*** Opening of TASK DATA ***

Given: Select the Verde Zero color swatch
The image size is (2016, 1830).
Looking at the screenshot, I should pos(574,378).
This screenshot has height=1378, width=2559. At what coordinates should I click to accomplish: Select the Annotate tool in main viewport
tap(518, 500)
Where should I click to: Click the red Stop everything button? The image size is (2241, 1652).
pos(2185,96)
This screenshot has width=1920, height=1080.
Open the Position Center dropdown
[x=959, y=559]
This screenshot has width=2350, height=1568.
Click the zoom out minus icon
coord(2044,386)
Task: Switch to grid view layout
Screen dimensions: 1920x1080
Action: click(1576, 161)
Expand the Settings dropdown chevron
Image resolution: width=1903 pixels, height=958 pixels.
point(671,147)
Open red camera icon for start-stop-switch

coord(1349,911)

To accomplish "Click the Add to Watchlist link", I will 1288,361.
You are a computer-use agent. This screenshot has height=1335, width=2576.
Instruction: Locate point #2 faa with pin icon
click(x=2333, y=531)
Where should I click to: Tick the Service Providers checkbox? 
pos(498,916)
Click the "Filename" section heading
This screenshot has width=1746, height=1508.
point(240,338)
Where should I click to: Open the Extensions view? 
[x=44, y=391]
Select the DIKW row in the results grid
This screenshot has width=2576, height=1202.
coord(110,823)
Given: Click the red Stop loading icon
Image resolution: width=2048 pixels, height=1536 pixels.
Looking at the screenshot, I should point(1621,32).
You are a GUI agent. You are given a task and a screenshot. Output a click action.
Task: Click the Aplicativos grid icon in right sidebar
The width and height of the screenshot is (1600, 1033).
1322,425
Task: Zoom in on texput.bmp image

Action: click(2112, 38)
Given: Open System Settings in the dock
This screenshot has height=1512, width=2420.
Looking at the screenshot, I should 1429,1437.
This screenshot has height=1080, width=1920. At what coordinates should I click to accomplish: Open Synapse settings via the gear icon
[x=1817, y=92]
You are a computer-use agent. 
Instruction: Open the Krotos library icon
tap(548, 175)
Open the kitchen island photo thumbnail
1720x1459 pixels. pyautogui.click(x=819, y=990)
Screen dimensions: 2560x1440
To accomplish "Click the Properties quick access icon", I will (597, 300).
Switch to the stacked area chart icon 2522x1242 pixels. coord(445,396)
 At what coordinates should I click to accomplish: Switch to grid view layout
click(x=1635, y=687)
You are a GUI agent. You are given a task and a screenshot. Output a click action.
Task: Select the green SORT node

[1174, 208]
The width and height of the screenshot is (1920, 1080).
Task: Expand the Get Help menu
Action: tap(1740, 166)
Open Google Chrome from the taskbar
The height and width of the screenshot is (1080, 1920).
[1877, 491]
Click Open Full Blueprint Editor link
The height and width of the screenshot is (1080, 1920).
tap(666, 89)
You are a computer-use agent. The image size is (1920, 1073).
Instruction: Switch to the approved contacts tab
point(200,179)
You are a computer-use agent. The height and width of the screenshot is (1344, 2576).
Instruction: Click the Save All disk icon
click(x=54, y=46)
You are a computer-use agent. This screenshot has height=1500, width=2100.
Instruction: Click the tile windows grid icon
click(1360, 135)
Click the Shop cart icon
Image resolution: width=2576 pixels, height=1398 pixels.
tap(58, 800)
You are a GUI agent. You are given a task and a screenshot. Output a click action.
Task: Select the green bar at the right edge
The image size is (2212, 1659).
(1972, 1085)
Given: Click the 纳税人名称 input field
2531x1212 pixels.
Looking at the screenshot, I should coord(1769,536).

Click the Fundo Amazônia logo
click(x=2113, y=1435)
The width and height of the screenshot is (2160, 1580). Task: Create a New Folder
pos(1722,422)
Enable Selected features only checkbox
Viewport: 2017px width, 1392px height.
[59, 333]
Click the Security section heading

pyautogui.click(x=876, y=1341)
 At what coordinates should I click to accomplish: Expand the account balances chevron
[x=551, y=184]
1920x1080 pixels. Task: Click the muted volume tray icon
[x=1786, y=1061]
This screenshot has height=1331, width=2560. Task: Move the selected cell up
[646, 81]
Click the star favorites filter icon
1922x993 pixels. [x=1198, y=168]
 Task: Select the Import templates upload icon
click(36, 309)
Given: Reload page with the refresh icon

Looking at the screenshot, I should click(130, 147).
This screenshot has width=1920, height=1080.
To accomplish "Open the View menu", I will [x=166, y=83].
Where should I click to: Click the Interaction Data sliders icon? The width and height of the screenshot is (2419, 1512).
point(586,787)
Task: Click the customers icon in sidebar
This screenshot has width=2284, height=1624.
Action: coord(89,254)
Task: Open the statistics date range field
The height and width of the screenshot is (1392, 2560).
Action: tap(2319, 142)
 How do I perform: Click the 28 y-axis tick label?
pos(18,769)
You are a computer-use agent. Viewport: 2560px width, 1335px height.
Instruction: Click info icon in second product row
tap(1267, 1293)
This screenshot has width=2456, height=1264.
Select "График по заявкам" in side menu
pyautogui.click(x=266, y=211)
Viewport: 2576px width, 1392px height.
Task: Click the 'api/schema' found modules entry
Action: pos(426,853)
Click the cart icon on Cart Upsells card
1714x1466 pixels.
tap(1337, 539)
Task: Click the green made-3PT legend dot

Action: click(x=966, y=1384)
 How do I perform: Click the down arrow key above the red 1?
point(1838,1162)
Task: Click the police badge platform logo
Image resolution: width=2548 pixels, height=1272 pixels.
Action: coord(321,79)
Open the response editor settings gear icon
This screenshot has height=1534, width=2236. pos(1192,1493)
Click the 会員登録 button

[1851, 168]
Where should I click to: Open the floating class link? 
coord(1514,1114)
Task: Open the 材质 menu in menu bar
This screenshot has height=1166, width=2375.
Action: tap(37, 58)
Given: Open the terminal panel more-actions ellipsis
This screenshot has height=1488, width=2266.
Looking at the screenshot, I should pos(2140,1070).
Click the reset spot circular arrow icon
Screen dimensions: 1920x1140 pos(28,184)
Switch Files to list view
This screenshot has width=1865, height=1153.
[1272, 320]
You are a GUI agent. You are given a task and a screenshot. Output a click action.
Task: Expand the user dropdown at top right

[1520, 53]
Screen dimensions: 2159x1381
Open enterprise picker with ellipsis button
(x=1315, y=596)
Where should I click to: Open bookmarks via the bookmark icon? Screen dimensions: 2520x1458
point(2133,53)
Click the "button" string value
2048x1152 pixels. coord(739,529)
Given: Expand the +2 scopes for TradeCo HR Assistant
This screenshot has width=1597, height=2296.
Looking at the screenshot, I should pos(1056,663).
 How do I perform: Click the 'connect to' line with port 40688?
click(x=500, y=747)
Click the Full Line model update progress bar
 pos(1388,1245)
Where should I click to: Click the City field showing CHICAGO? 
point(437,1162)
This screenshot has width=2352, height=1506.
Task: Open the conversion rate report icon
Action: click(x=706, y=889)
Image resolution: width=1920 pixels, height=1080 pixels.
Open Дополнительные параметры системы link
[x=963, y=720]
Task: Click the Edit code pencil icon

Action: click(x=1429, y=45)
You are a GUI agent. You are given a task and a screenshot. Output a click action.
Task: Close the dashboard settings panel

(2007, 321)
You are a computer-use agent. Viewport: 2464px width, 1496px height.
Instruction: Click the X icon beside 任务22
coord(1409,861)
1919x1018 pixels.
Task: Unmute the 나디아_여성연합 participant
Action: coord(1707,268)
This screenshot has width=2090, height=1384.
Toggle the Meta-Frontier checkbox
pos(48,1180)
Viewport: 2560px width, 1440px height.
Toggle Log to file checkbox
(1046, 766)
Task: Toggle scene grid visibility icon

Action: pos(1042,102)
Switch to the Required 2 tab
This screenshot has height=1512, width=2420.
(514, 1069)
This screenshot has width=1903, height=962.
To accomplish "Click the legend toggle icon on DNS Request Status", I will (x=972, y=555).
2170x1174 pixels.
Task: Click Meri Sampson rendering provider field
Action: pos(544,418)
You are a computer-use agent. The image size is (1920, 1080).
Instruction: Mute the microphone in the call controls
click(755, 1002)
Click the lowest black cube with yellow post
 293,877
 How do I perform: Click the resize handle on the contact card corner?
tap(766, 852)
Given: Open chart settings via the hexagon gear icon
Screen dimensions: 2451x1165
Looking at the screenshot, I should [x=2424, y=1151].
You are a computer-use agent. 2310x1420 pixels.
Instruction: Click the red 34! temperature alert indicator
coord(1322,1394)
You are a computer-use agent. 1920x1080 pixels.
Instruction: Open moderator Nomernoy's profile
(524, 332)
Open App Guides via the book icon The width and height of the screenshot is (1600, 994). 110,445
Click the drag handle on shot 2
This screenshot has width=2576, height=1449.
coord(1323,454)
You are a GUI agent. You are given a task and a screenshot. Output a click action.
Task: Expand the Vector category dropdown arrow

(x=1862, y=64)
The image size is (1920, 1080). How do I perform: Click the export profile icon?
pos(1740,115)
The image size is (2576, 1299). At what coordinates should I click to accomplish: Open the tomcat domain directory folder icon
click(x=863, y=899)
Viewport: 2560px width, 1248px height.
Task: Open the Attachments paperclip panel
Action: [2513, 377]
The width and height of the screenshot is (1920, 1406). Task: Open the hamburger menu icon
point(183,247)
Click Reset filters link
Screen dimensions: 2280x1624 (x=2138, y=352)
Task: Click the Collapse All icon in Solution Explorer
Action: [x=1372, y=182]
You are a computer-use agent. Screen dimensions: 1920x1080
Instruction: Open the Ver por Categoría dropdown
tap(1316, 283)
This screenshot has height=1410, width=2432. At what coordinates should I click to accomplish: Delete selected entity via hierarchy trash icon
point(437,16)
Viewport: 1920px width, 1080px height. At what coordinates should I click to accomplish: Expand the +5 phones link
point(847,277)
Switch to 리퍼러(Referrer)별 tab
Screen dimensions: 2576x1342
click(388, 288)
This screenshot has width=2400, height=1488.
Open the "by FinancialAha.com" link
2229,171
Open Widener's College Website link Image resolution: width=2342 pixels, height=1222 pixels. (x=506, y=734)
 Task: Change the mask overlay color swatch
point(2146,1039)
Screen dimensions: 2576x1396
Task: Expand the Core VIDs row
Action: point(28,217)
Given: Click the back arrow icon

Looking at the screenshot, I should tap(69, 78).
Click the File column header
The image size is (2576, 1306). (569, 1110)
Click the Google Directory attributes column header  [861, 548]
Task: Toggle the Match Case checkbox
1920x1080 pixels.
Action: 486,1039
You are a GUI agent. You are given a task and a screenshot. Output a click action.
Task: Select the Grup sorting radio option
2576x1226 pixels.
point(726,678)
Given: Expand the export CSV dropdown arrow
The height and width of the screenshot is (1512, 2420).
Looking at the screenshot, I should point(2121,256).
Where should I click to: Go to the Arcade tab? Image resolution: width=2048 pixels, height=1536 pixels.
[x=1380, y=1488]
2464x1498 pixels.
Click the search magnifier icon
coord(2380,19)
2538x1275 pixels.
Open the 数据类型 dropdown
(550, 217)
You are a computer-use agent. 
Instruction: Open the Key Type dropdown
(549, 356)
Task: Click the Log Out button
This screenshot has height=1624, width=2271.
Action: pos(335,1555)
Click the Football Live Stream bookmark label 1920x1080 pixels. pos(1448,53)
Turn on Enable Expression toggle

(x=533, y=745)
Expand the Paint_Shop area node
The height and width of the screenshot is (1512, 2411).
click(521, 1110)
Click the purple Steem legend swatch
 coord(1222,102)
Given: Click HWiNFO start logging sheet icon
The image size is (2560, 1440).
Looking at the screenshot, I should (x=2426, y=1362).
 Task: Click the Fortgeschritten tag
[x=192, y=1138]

*** Close of TASK DATA ***

- [ACTIVITY]: Output only an exact transcription of the lines above from the one with "Task: Close the dashboard settings panel" up to and including the one with "You are a computer-use agent. Viewport: 2464px".

- [RESULT]:
Task: Close the dashboard settings panel

(2007, 321)
You are a computer-use agent. Viewport: 2464px width, 1496px height.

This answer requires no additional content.